Three monoclonal antibodies that react with antigens on the surface of developing oligodendrocytes in a stage‐specific manner, 01, 04 (Sommer and Schachner, 1981), and R‐mAb (Ranscht et al., 1982), have been studied with respect to their specificities for a number of purified lipids. The observed specificities were consistent regardless of how the antigens were presented to the antibodies. 01 reacted with galactocerebroside, monogalactosyl‐diglyceride, and psychosine and, in addition, labeled an unidentified species in rat brain extracts. R‐mAb reacted with galactocerebroside, monogalactosyl‐diglyceride, sulfatide, seminolipid, and psychosine; the reaction of R‐mAb with sulfatide was nearly equal to that with galactocerebroside. 04 reacted with sulfatide, seminolipid, and to some extent with cholesterol. However, oligodendrocyte progenitor cells labeling with 04 that had not yet begun to express the 01 antigen failed to incorporate ³⁵SO₄ or [³H]galactose into sulfatide or seminolipid, the syntheses of which first appear in 01‐positive cells.
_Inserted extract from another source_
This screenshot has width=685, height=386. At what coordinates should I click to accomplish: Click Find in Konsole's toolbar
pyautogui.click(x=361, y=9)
Therefore, 04 stains, in addition to sulfatide and seminolipid, an unidentified antigen that appears on the surface of oligodendrocyte progenitors prior to the expression of sulfatide and galactocerebroside. In primary cultures of rat brain, developing 04⁺ oligodendrocyte progenitors stained slightly earlier with R‐mAb than with 01, and thus R‐mAb transiently stained a larger population of oligodendrocytes than did 01. None of the three antibodies produced a detectable reaction on Western immunoblot after separation of brain proteins on reducing gels. In conclusion, the results show that 04, R‐mAb, and 01 have multiple overlapping specificities, including previously unrecognized cross‐reactions.